After the Civil War, almanacs continued to be published (as they are to this day). But in the US, the war period marked a turning point in the popularity of the genre. Increasingly people turned to newspapers and magazines for information as technologies like the telegraph and the railroad, alongside cheaper and easier printing, made up-to-date news ever more accessible. At the same time, and also thanks to the telegraph, weather predictions were becoming more reliable.
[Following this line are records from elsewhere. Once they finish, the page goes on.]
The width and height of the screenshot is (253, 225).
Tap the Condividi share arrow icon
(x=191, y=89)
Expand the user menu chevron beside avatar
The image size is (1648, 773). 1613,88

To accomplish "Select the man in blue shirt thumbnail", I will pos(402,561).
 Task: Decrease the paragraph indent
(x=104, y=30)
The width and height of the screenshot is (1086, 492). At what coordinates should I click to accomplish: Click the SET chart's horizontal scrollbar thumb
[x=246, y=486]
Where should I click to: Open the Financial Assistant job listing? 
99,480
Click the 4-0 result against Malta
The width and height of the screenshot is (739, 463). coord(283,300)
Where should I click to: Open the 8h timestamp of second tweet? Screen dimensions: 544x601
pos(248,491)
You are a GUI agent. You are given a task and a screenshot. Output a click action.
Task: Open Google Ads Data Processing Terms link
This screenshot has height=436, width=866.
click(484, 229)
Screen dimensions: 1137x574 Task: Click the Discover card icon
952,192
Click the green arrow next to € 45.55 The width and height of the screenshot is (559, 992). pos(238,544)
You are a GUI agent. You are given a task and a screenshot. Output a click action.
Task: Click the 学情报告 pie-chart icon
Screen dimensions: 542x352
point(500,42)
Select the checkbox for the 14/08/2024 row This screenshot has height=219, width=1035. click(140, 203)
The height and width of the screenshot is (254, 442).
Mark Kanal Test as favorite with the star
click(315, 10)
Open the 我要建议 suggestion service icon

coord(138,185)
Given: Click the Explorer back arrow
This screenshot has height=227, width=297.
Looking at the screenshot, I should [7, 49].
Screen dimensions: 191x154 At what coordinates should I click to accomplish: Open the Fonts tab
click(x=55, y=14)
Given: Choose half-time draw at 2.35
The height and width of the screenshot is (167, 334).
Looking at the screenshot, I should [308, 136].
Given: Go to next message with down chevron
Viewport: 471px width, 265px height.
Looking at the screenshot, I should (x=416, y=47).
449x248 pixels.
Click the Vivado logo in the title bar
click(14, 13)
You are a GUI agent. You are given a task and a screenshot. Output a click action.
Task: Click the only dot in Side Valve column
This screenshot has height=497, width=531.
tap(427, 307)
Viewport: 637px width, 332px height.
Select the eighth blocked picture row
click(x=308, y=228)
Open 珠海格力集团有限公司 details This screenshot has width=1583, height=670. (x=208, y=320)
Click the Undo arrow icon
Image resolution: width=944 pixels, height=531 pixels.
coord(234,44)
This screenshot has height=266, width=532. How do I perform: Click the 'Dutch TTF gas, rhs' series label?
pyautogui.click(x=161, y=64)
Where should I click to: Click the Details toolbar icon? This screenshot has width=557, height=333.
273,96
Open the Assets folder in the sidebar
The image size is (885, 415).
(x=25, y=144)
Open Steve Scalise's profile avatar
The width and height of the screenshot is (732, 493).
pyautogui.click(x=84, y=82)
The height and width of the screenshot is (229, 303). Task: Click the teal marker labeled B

The same year that the American Civil War started, Robert FitzRoy published the first weather forecast in Great Britain; the US would have to wait until after the war’s conclusion before it could establish the foundations of its own National Weather Service, which was signed into law by president and former Union general Ulysses S. Grant in 1870. Predicting the weather was no longer a matter of reading God’s will through the stars, a task that any layperson could participate in (with the help of almanac publishers). Instead, it became increasingly a matter of gathering and interpreting scientific data that could only be attempted by professionally trained meteorologists. The almanacs of the American Civil War capture a particular moment of instability within the national consciousness; Confederate almanacs, in particular, record the attempts of a fledgling “nation” to justify and codify its own existence. That these attempts would ultimately fail were written not just in the stars, but in the very institutions upon which the Confederacy staked its claim to nationhood.